→ WHAT YOU ARE ASKED TO DO
In the material below, find every line containing "agent" and copy that line.

%%

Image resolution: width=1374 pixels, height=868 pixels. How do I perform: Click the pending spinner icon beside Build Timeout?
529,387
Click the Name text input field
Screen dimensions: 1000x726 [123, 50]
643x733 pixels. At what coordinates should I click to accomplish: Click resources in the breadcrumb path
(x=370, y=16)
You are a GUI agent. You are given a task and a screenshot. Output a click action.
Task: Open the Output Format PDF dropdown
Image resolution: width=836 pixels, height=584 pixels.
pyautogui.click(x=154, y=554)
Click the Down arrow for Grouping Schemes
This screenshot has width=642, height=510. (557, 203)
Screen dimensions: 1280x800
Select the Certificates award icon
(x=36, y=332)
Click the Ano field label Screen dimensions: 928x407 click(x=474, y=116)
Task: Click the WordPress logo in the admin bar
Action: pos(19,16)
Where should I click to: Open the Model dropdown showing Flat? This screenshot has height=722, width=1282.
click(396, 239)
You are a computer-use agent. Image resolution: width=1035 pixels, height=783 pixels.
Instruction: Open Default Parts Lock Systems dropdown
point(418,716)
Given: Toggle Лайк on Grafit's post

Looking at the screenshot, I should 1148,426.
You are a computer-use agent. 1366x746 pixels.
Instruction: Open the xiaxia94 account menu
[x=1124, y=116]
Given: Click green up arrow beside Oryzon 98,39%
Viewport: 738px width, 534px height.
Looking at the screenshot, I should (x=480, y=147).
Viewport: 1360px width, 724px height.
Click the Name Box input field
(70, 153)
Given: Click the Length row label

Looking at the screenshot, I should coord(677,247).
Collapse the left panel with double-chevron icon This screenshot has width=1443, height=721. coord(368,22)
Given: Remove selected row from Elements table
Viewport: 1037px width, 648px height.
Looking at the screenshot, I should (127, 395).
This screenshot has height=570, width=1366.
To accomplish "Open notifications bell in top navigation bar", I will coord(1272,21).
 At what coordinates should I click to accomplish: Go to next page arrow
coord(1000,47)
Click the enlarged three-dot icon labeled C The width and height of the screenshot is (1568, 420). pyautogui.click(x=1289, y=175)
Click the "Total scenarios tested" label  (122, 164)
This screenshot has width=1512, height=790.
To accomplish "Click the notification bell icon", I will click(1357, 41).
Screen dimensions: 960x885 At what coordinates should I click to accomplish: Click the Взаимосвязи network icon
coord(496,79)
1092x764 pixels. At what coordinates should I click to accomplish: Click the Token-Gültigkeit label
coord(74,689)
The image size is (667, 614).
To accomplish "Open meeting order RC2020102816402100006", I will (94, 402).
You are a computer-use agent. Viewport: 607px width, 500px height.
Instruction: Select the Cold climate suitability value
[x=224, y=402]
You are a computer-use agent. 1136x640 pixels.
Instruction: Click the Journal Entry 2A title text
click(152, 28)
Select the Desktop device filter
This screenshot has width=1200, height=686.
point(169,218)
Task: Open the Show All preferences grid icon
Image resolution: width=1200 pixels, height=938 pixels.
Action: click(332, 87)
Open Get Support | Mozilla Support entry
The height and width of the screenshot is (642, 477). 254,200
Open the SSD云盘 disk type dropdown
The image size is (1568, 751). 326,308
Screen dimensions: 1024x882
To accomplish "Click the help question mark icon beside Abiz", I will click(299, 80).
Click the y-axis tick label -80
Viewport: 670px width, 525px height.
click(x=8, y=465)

%%

→ RESPONSE TO THE TASK
You are a GUI agent. You are given a task and a screenshot. Output a click action.
You are a computer-use agent. Image resolution: width=1035 pixels, height=783 pixels.
You are a computer-use agent. 1366x746 pixels.
You are a computer-use agent. Viewport: 607px width, 500px height.
You are a computer-use agent. 1136x640 pixels.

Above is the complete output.